With a mix of idealism and pragmatism, increasing numbers of Americans are turning to the Peace Corps. Some, like Hodgkins, see it as a training opportunity at a time when job prospects at home are bleak. Others have been inspired by President Obama's campaign call to public service, and his frequent mention of the Peace Corps as a good vehicle for volunteerism.

At his commencement address at Arizona State University last month, Obama said the Peace Corps was an American institution that shows "our commitment to working with other nations to pursue the ideals of opportunity, equality and freedom that have made us who we are."

Peace Corps officials credit the "Obama effect" for most of the 25,000 Internet requests so far this year for "starter applications," up 40% from last year.

That's on top of a 16% increase in completed applications submitted in 2008. A new wrinkle to the flood of application requests is that 7% of them are coming from people 50 or older, up from the typical 4%, says the Washington-based organization.

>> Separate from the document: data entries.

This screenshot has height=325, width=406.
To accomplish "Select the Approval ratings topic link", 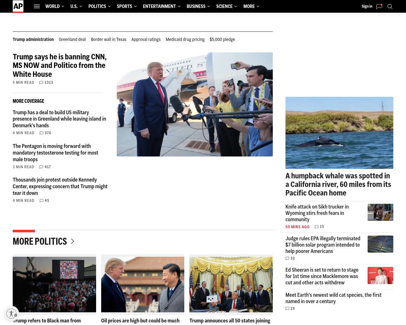I will (x=146, y=39).
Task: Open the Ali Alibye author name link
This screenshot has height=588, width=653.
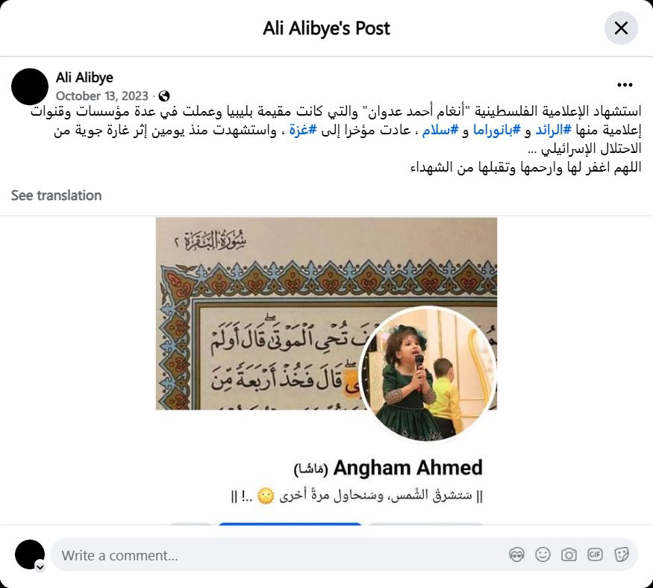Action: (x=84, y=78)
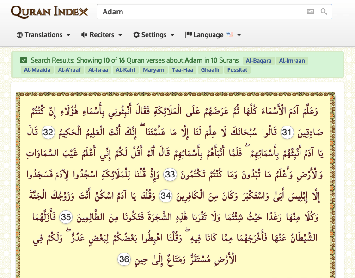
Task: Select the Al-Kahf surah tag
Action: point(124,70)
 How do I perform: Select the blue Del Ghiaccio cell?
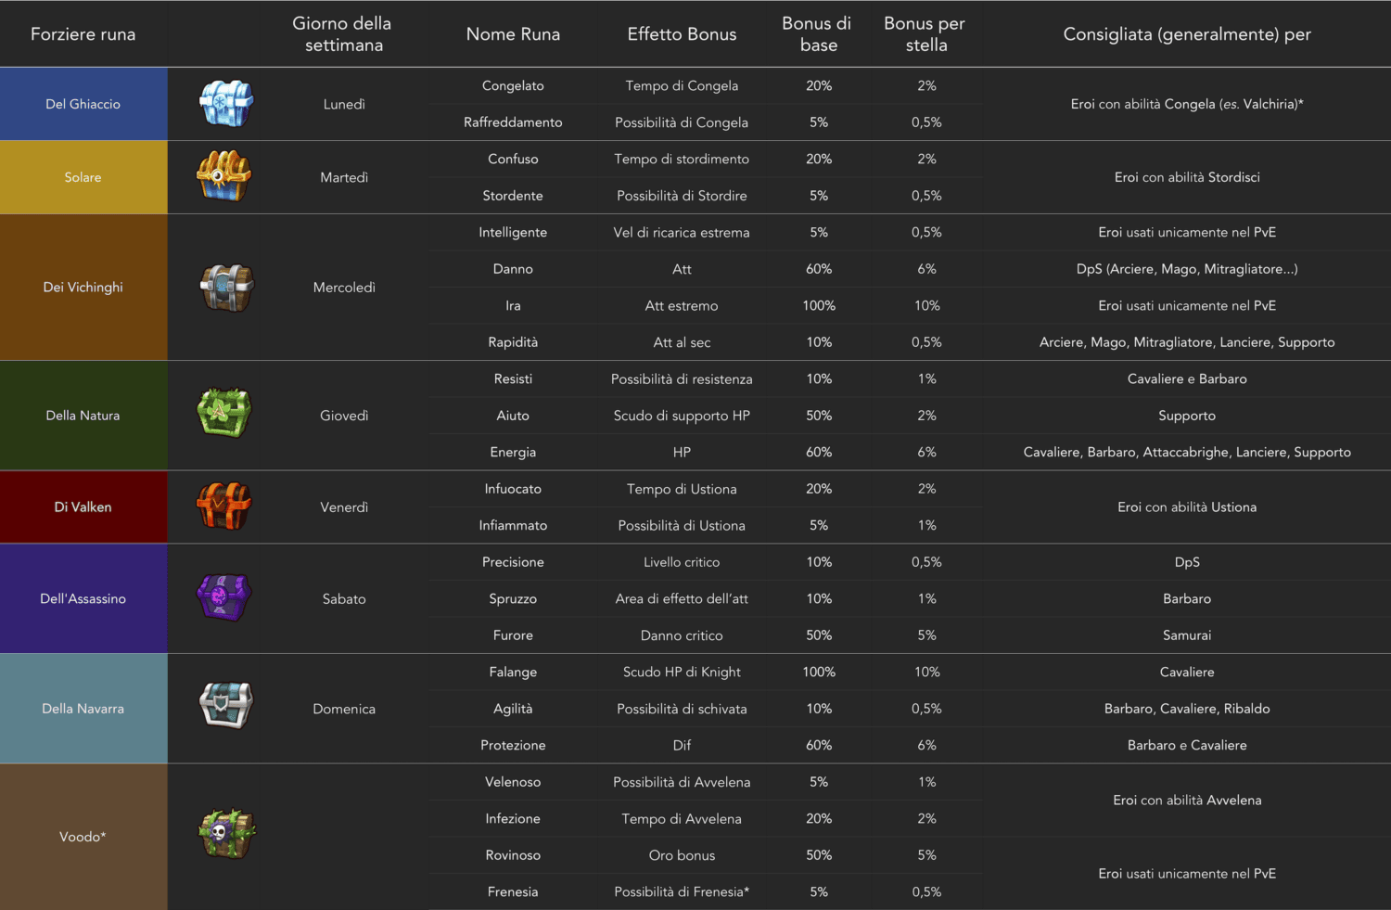coord(83,104)
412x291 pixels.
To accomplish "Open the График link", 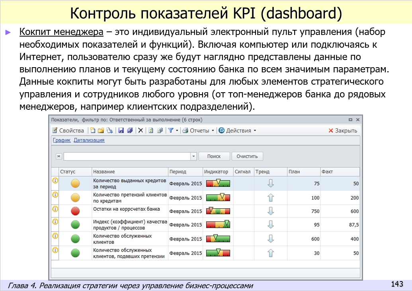I will click(x=62, y=140).
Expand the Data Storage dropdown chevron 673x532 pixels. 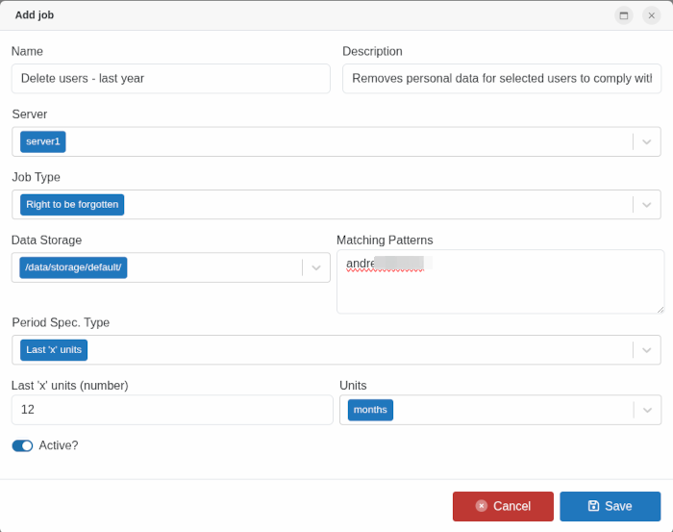(x=316, y=267)
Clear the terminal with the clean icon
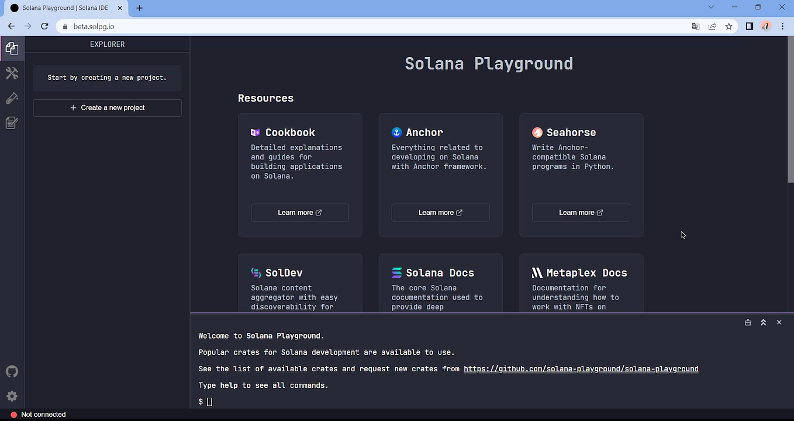This screenshot has width=794, height=421. [x=748, y=322]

Even as some government programs are being scaled back because of the global financial crisis, the Peace Corps' budget is getting a boost from Obama. If Congress approves the proposed 9% increase in the agency's 2010 budget, the number of Peace Corps volunteers, now at 7,876, is expected to rise.

"We are just skyrocketing in applications," said Peace Corps acting director Jody Olsen, who expects the volunteer ranks to grow significantly this year. "Obama represents what Americans really want to be asked to do. We want to hear how important service is, whether it is domestic or international."

These are good times for the Peace Corps, which was founded by President Kennedy in 1961. It has had its ups and downs, peaking at 15,000 volunteers in 1966 and hitting a low of fewer than 5,000 in 1982.

"It's refreshing and uplifting to witness this sort of outpouring of American idealism again, particularly after the U.S. reputation has suffered such setbacks as Abu Ghraib and Guantanamo," said Bruce Bagley, a University of Miami political science professor and a Peace Corps volunteer in Colombia in the late 1960s.

Olsen said 20 countries that have no Peace Corps presence have asked for volunteers, with specialists in farming, English teaching, and HIV/AIDS and hygiene awareness the most in demand. The requests reflect the agency's proven effectiveness, she said. But budget and logistical restrictions mean that most requests will not be met.

On a positive note, the Peace Corps is returning to Rwanda, Liberia and Ethiopia for the first time in a decade or more. Here in Panama, the number of volunteers has steadily increased to 160 from 100 five years ago, said country director Peter Redmond. He said the upturn was due in large part to the fact that the country values and seeks volunteers.

But the final number of volunteers the U.S. sends out will depend on whether Congress passes Obama's $380-million budget request for the next fiscal year.

It's not a slam dunk. The program's cost-effectiveness has been a source of debate over its 48-year history, with some critics contending that the Peace Corps is a form of "developmental tourism" and that some volunteers at times drift aimlessly in their communities during their two-year tours.

U.S. diplomat Dale Maki disagrees vigorously. Maki is a former Peace Corps volunteer in Chile and is now an agriculture advisor at the U.S. Embassy in Panama. He said volunteering benefits the United States because it "develops leadership and puts a good face on the U.S. out there."

In addition to scores of former volunteers who, like Maki, have gone on to join the U.S. foreign service, five are members of Congress, including Democratic Sen. Christopher J. Dodd of Connecticut.

Charles Goodsell, a Virginia Tech professor emeritus who is writing a book on the Peace Corps and other government institutions, said the critics are wrong.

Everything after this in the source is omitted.